For the entries below, print exactly the lines between the line holding "Instruction: Open the Viviendas page" and the line holding "Click Sandra Okonkwo's", inclusive, and nothing else.
───
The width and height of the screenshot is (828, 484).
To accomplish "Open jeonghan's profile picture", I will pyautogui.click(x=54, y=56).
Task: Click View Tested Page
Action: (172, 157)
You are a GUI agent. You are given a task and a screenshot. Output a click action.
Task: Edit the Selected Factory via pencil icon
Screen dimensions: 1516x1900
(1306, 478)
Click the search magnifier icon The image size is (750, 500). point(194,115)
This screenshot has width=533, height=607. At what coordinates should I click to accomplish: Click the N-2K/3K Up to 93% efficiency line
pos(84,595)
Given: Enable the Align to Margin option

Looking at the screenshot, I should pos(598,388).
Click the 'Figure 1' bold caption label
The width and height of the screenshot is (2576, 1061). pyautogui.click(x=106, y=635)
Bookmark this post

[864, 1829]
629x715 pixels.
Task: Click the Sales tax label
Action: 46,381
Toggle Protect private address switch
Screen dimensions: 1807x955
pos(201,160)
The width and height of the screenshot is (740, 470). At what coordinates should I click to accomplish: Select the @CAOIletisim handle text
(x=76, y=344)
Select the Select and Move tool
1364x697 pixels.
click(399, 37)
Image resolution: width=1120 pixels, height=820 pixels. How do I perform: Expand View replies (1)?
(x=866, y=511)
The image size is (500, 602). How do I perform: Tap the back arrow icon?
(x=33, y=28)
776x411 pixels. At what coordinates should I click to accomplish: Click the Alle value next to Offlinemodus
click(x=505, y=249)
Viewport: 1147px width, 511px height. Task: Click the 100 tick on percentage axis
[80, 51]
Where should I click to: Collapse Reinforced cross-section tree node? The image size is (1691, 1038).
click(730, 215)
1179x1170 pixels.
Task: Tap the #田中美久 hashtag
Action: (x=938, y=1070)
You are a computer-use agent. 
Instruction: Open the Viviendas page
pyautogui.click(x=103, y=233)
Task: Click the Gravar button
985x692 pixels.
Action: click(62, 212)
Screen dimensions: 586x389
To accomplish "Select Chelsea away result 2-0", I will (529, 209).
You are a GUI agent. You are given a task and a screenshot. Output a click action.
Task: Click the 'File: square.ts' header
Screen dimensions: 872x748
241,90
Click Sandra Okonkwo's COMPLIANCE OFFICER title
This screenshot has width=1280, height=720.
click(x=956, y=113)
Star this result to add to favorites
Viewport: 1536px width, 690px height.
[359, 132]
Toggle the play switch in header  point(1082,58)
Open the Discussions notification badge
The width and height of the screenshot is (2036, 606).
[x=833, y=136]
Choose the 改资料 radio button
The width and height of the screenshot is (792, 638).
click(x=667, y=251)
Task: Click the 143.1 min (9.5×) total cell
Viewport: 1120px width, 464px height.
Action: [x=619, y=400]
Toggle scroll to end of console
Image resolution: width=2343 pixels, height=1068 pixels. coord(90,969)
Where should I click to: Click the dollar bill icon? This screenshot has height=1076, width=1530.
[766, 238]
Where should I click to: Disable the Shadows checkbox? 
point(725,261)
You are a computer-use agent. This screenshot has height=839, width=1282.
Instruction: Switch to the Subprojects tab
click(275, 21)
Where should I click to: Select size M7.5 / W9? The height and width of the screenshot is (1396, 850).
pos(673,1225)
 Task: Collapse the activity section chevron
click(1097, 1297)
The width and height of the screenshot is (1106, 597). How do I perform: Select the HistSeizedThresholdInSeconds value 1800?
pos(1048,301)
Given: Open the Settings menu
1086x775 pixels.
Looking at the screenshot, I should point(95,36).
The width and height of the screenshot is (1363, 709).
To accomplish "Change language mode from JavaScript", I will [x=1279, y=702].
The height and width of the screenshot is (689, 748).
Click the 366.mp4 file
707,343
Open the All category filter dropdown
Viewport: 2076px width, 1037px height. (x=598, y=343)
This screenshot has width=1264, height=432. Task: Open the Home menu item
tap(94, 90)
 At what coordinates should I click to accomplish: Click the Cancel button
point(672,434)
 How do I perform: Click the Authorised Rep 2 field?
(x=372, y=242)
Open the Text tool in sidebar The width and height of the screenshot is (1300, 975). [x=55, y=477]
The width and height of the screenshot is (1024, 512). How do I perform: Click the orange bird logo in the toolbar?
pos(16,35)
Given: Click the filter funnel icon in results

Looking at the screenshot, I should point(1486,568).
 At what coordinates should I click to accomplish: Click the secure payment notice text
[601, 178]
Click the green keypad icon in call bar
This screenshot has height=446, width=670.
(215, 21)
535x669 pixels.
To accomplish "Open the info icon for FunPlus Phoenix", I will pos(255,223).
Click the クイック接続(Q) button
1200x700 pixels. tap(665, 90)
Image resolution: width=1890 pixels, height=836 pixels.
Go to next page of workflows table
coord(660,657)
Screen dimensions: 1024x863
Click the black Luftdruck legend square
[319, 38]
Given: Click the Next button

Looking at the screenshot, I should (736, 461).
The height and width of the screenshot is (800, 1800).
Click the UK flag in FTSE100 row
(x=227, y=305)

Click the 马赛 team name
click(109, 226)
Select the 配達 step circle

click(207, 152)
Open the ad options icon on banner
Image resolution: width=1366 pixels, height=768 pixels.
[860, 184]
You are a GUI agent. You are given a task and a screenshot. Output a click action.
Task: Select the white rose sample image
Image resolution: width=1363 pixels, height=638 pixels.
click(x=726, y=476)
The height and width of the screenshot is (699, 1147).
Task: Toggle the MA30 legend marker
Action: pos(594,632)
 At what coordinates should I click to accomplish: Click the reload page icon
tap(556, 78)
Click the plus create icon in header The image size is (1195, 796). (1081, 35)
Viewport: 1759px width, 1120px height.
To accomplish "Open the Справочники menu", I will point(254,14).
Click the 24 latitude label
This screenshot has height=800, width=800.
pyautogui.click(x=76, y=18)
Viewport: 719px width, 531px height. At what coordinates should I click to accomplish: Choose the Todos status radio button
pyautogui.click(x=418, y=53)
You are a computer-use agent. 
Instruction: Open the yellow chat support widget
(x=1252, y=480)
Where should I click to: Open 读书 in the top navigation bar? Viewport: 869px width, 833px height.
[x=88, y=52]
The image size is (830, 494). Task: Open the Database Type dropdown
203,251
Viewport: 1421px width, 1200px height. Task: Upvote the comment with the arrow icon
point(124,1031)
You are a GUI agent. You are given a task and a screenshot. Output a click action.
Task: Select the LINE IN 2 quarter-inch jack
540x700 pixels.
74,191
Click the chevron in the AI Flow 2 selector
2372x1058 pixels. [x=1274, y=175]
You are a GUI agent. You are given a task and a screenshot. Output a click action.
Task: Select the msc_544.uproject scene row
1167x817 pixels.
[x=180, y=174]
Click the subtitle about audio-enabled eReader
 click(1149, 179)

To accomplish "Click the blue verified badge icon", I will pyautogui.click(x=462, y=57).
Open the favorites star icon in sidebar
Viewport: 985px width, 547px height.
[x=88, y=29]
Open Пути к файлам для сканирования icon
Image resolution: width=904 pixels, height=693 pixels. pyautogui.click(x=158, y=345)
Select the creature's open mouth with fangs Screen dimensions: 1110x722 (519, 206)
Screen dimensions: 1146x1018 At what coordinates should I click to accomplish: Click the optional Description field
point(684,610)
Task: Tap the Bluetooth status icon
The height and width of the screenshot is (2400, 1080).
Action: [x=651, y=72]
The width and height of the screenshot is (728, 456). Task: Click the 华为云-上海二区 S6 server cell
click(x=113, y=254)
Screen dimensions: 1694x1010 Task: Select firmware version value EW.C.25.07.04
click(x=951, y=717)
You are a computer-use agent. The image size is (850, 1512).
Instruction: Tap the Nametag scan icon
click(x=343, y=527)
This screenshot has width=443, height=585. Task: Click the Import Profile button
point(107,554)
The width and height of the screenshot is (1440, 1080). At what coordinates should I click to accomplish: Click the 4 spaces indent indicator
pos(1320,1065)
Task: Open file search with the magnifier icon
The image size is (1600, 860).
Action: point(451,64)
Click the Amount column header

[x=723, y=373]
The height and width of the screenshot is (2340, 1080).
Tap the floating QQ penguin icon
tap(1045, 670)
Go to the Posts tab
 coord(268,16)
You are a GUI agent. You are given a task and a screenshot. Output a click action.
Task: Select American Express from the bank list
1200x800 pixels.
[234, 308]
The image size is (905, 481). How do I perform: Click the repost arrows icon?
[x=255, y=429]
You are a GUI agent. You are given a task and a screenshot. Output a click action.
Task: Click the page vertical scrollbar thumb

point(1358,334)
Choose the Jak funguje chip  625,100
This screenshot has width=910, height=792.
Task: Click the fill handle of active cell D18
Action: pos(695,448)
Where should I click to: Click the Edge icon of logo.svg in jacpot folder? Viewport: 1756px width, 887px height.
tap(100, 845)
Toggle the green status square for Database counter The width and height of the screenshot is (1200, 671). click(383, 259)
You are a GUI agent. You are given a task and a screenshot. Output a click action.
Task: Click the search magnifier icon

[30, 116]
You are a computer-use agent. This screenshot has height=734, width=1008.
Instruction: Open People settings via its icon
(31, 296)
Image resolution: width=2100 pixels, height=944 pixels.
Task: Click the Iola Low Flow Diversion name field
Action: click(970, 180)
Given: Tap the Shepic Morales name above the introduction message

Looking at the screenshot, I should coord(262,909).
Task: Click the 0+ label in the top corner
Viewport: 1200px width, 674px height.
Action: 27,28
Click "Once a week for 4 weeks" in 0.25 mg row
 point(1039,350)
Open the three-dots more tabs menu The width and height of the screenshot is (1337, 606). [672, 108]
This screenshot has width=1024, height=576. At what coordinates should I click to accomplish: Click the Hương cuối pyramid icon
───
- **Response for this exercise**
Instruction: Open the Viviendas page
pyautogui.click(x=103, y=233)
Task: Click the Gravar button
985x692 pixels.
Action: click(62, 212)
Screen dimensions: 586x389
To accomplish "Select Chelsea away result 2-0", I will (529, 209).
You are a GUI agent. You are given a task and a screenshot. Output a click action.
Task: Click the 'File: square.ts' header
Screen dimensions: 872x748
241,90
Click Sandra Okonkwo's COMPLIANCE OFFICER title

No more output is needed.